CANNES, France (AFP) - The melodrama ("Milyang" in Korean), which joins 21 other films in the running for the Palme d'Or, is Lee's first picture in four years. Gifted lead actress Jeon Do-yeon portrays Shin-ae, a piano teacher who moves with her son to the hometown of her late husband, whose death is still the source of unbearable pain. She dotes on her young son as a link to his father and as the only family she has left.
Their affection and reliance on each other are palpable. When, in a cruel and unexpected twist in the story, he is abducted and killed, Shin-ae turns to evangelical Christianity on the advice of her pharmacist, a devout believer, as a means of dealing with her grief. Filled with religious fervor, she decides to visit her son's murderer in prison to tell him she has forgiven him.
"Who is God to forgive him before I have?" she asks her Christian friends in a rage. The 53-year-old Lee, a former culture minister and one of South Korea's most sought-after filmmakers, said he was fascinated by the idea of a crisis of faith brought on by tragedy.
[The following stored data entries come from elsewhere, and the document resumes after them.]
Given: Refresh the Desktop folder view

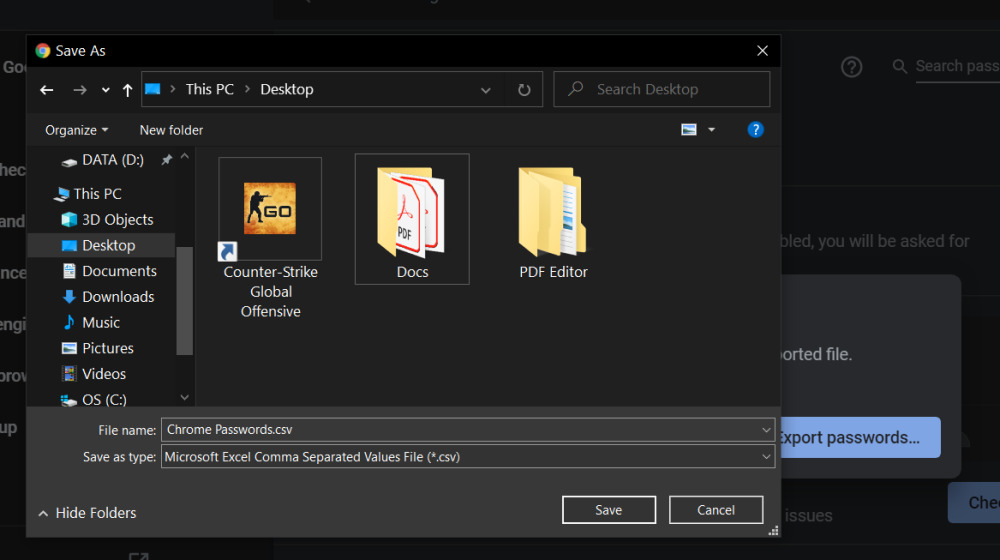Looking at the screenshot, I should pos(524,90).
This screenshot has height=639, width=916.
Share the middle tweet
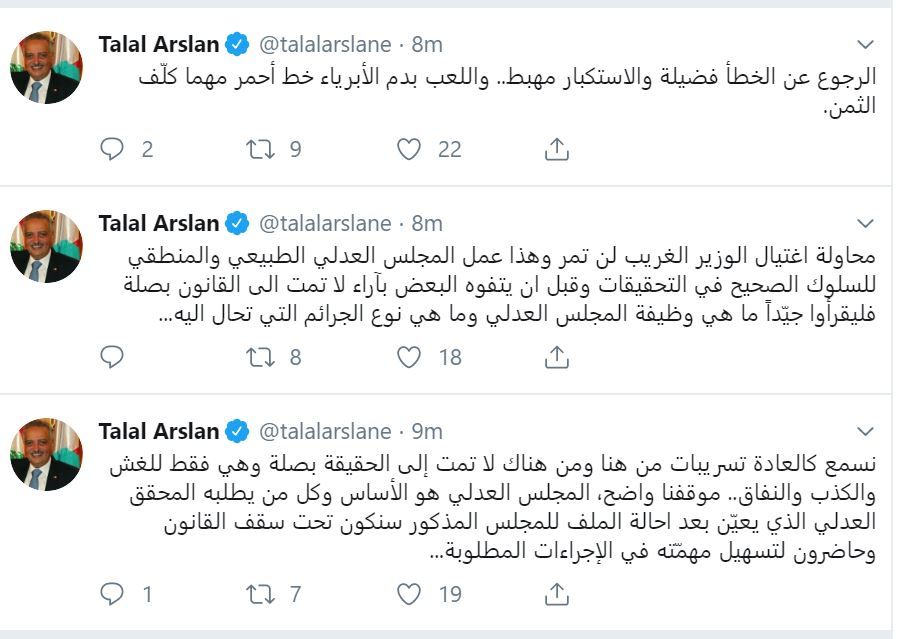[557, 357]
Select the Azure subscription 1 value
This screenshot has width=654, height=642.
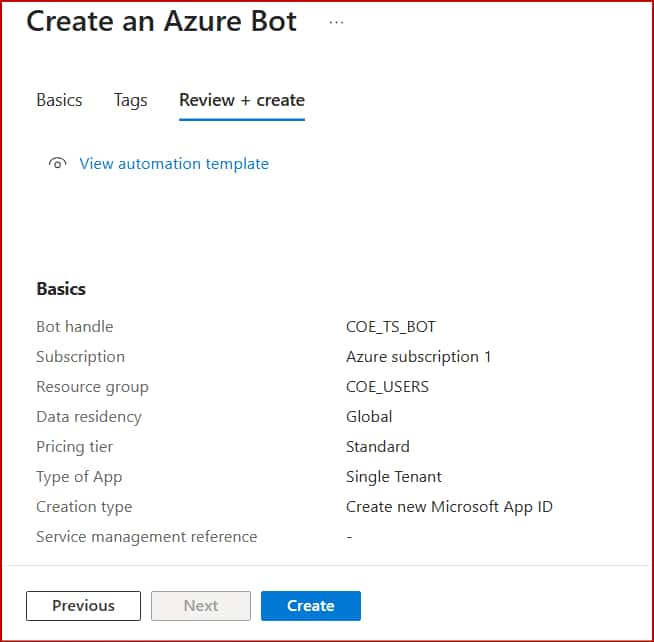tap(418, 357)
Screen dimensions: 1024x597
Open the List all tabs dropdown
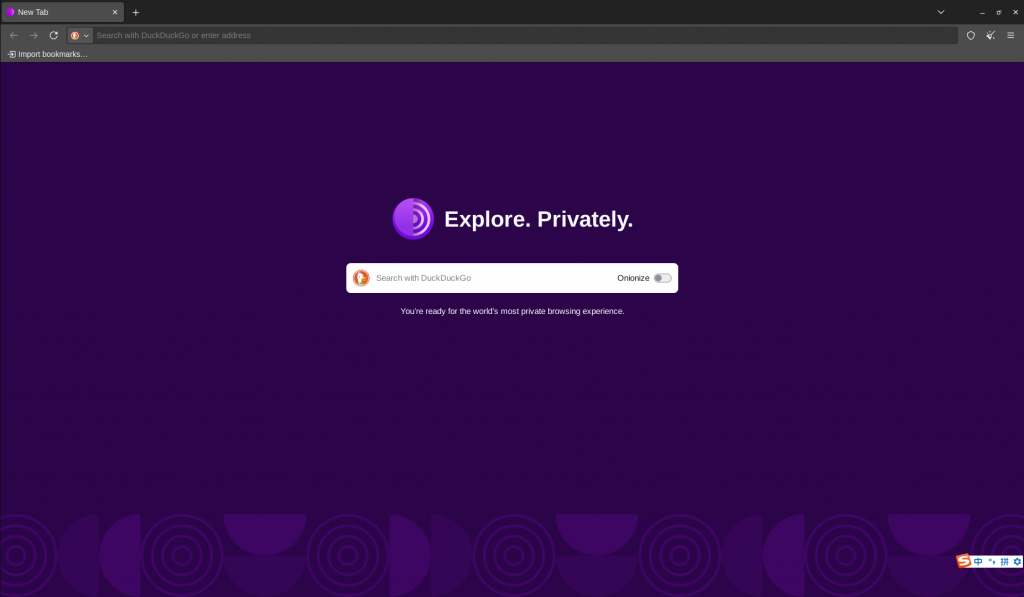point(940,12)
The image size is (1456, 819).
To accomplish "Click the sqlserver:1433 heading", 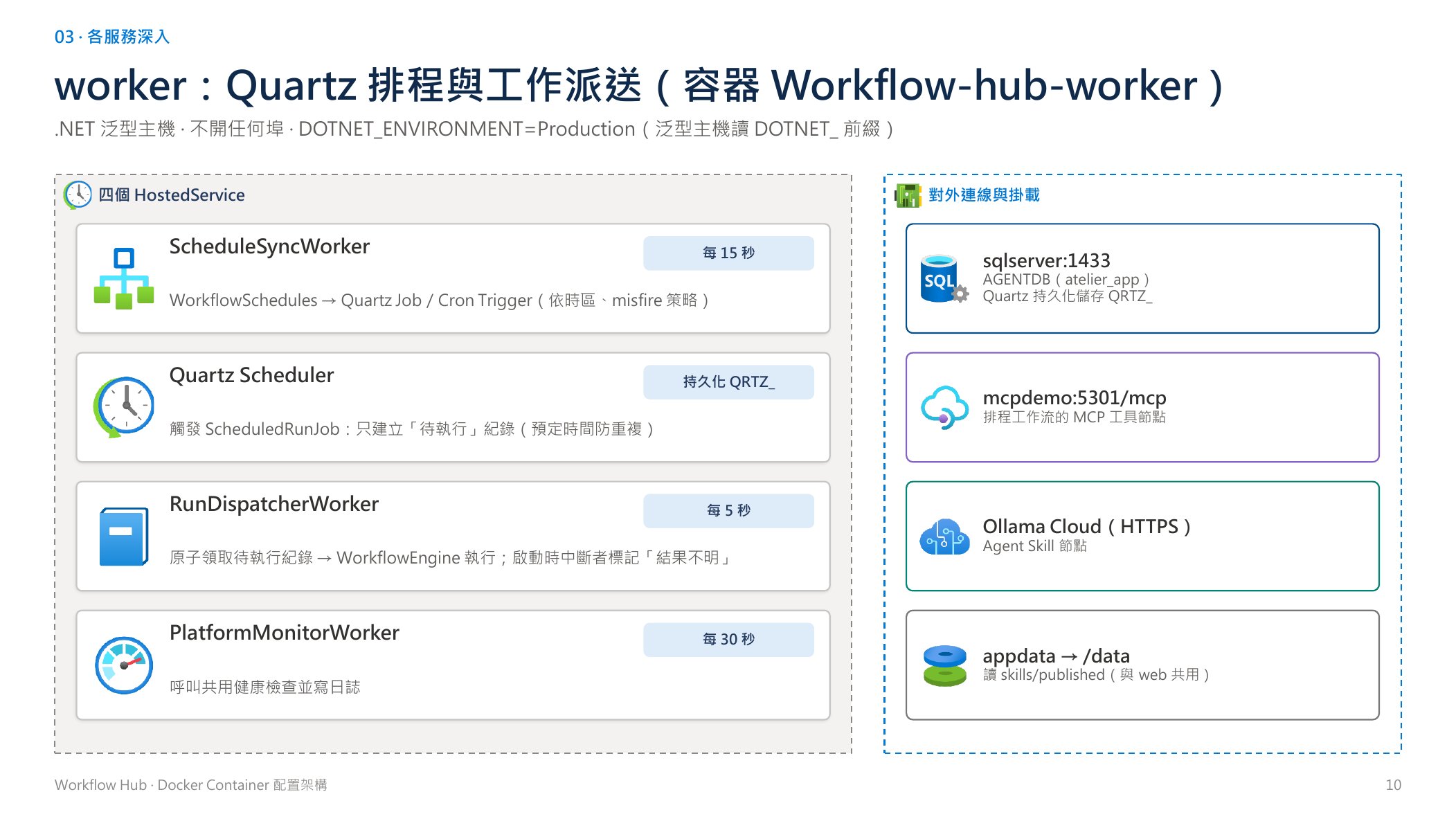I will (x=1046, y=260).
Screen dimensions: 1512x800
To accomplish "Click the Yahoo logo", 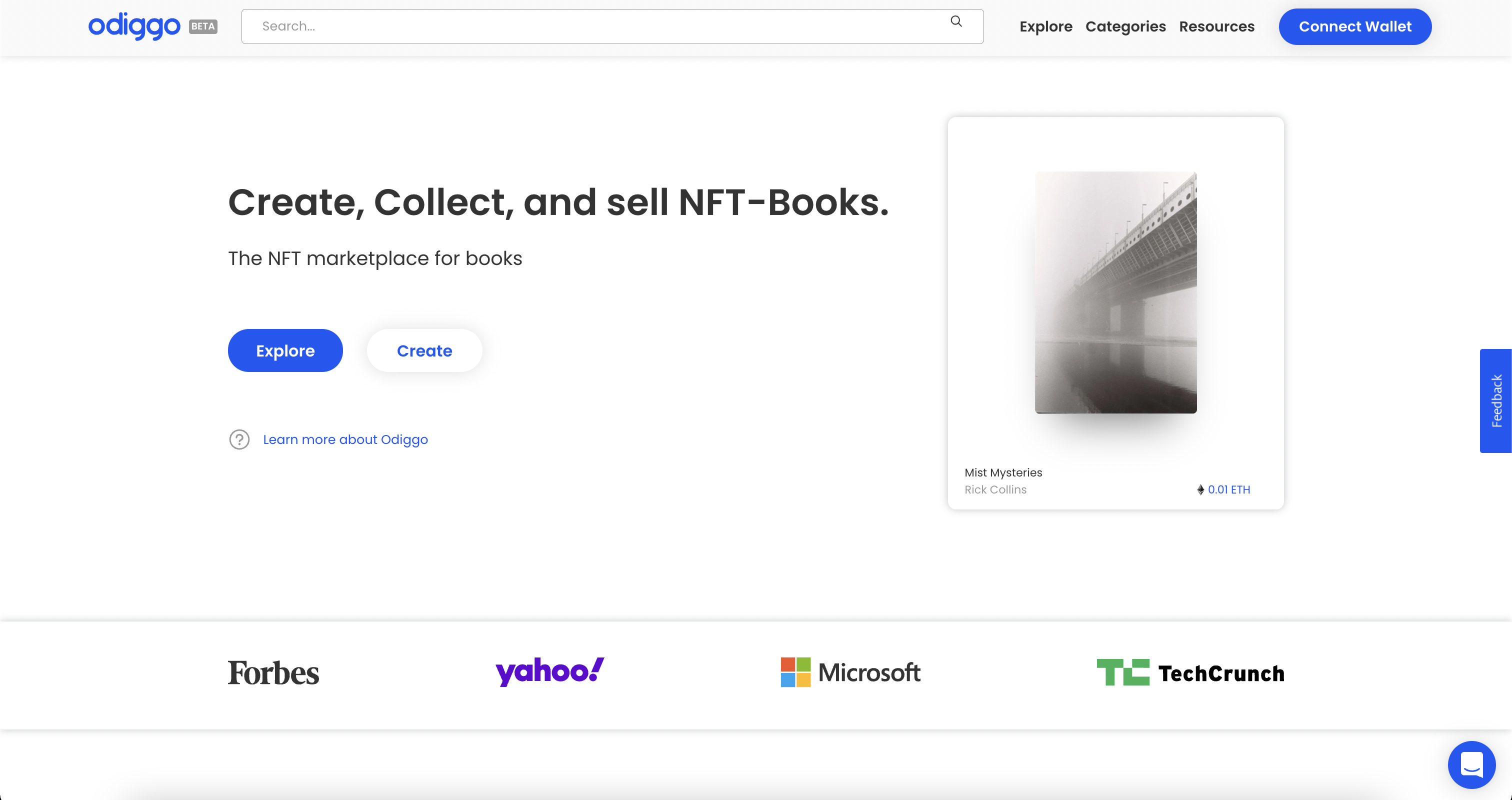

"What I wanted to show is how one can overcome pain and grief and find hope again," he said. "The meaning of life isn't to be found in the skies it is really on earth and that is the feeling I wanted to portray." His 2002 film "Oasis" about a man who falls for a seriously disabled woman, won two key awards at the Venice film festival.
"Secret Sunshine" is one of two South Korean contenders at Cannes, which wraps up Sunday. Festival favourite Kim Ki-duk presented "Breath," starring Taiwanese actor Chang Chen as a man on death row who falls in love with a scorned wife.